The 168-page review by Queen’s Counsel Robert Gotterson was released to the public on Thursday (October 6), declaring that Star’s two casinos in the state were “operated in a way that is inconsistent with the achievement of the objectives of the Casino Control Act 1982 (Qld)”.

The review was not empowered to declare unsuitability, but Gotterson found that Star’s conduct “appears to leave open a finding … of unsuitability of the licensees of The Star’s Queensland Casinos”.

Gotterson declared that Star “actively encouraged” gamblers excluded from other Australian casinos, including at The Star in Sydney, to gamble in Queensland. These gamblers included people of likely criminal background, he said.

As with adverse findings on Star Entertainment in New South Wales (NSW) state and on Crown Resorts in Victoria state, the report said Star was either “less than forthcoming” or “deliberately misleading” in its use of the China UnionPay debit card to disguise gaming transactions as hotel expenses.

And as in NSW, Star Entertainment was “insufficiently transparent” with the state regulator about procedural changes that allowed the China UnionPay to be exploited despite breaching the rules of the card company and those of the National Australia Bank (NAB).

“It was a serious dereliction of The Star’s AML/CTF [anti-money laundering and counter-terrorism financing] responsibilities that the deficiencies explored in the Inquiry could occur in the first place and that they could persist over some years.

“The Star’s AML/CTF program was seriously deficient until relatively recent times.
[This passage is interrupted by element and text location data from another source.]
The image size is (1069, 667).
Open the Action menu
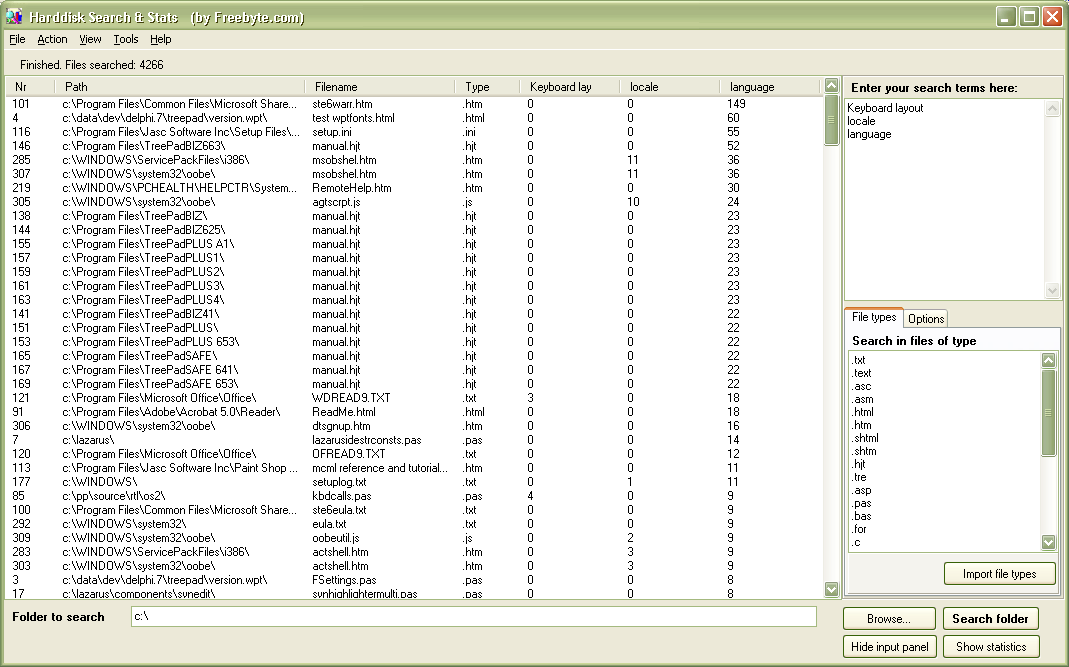point(52,40)
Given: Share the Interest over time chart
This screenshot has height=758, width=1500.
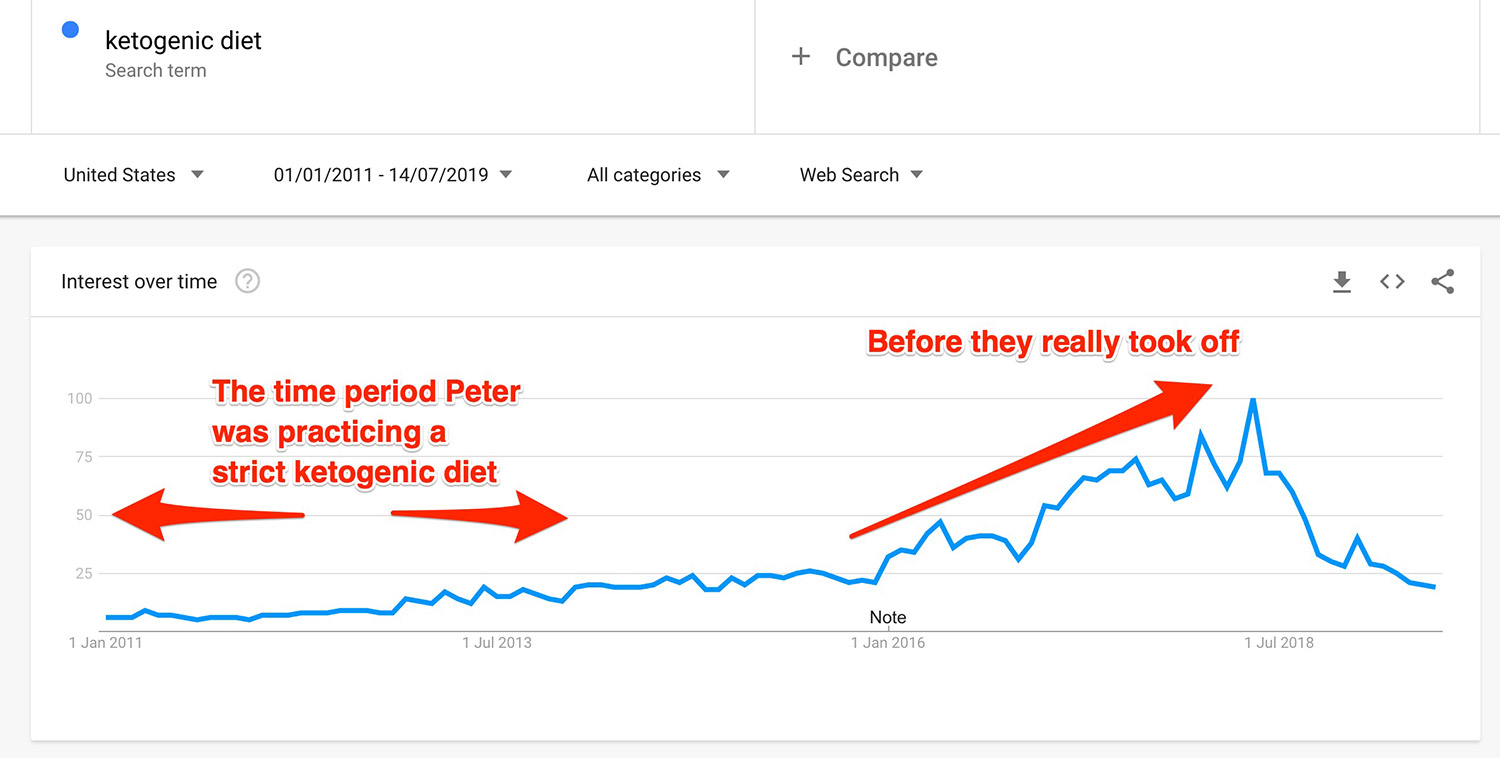Looking at the screenshot, I should click(1442, 282).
It remains deficient at least for its lack of clarity and discordance with the AML regime’s risk ratings.”

Gotterson’s recommendations, however, assume that Star Entertainment will retain its licence to operate in Queensland, a reasonably safe assumption given that much more extensively documented breaches of the law in NSW, Victoria and Western Australia by Star and Crown did not result in licence cancellation.

The Queensland government has also expended considerable political capital in promoting the Queen's Wharf project, thereby increasing electoral risk if the project collapses.

The 12 recommendations in the report are unremarkable in that they resemble recommendations in other state government probes, including introduction of carded play, cashless gambling, a pre-commitment system and player time restrictions, as well as tighter collection of player data and regulatory scrutiny.

Most notable, however, is an absence of findings on allegations of criminal association against Star’s Chinese partner on the multibillion-dollar Queen’s Wharf casino precinct in Brisbane.

In his introduction, Gotterson notes the state attorney general requested that he consider media claims that jewellery giant Chow Tai Fook is linked to organised crime.

But Gotterson does not engage the matter following his acknowledgement that Chow Tai Fook’s suitability falls within the inquiry’s terms of reference.

It was not immediately clear if Gotterson will submit separate findings on the Hong Kong-based company to the regulator.

Queensland’s Office of Liquor and Gaming Regulation is probing Chow Tai Fook’s record anew, following the media reports and attorney general Shannon Fentiman’s undertaking to probe the “incredibly concerning” allegations.